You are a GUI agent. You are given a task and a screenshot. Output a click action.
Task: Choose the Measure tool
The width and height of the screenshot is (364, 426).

...

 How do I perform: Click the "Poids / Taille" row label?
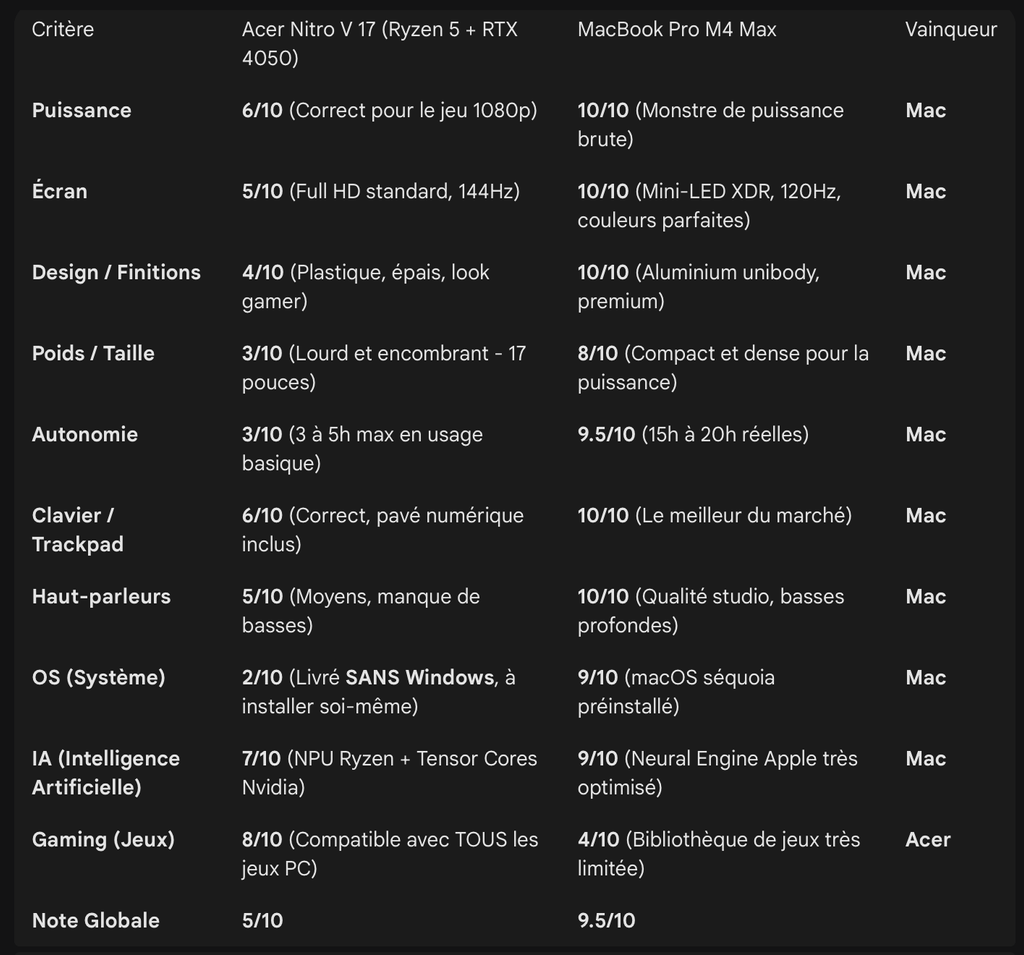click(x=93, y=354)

--

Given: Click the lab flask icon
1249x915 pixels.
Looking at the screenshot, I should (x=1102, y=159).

- _Brief_
Above are the entries. Output exactly the lines beginning with the line that has "Task: Choose the Measure tool" and ending with the line that has "The width and".

- _The completed task_
Task: Choose the Measure tool
The width and height of the screenshot is (364, 426).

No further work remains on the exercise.